A case from 1974: The murder of Beatrice Redman

Still on the investigation list of New Brunswick Crime Stoppers and the Miramichi Police is the case of Beatrice Redman, of Chatham Head. In March of 1974 she attended an evening church service, then stopped in at a local store where she spoke to the clerk. Her car was spotted outside her residence later that night. The next morning, the woman's body was found at the top of a stair landing outside her residence. She had been stabbed. Her coat, hat and purse were missing.  
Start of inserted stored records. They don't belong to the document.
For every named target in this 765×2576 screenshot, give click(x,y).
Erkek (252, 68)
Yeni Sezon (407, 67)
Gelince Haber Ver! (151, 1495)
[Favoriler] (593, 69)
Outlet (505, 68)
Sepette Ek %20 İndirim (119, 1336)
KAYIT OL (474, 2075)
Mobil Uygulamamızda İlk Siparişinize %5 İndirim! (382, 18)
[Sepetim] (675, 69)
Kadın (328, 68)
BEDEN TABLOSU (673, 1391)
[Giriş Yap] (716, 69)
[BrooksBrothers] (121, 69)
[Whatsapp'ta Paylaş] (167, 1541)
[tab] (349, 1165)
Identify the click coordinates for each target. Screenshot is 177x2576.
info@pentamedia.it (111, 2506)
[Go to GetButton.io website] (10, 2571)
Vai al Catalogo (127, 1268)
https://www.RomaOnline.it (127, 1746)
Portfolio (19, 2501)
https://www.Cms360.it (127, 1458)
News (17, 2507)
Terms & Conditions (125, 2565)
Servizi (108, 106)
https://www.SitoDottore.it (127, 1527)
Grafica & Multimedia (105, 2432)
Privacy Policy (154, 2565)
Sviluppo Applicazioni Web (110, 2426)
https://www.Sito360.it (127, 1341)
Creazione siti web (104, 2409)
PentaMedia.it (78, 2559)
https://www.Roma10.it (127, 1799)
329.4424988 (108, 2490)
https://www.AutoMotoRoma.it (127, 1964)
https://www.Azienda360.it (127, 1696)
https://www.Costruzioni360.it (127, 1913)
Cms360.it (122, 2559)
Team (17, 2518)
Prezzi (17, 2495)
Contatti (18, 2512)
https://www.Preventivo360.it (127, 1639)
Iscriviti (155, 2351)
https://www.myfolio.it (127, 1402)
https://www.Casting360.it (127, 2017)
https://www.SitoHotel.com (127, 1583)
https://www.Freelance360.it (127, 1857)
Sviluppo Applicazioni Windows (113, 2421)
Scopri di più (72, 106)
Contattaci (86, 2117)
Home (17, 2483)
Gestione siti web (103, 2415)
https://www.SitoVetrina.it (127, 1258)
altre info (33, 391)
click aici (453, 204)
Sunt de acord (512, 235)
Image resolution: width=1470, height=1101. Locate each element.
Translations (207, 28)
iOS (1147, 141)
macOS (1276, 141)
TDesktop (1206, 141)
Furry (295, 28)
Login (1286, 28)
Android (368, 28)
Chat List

Currently, the RCMP and many other police agencies in Canada have Cold Case Files on their web pages, where they ask the public for tips that can help with the investigation of crimes, some of which are decades old. Cold case investigations sometimes are successful, but often rely on criminal informants or confessions.

In 2009, a prisoner serving ten years for assault, David Joseph Ouelette, confessed to the 1991 slaying of Douglas James Edgett, whose body was found near Moncton, and the death of Cheryl Pyne, who was last seen in 2004. In 2010 63-year old Raymond Joseph White confessed to strangling a Sackville woman and her teenage son in 1995.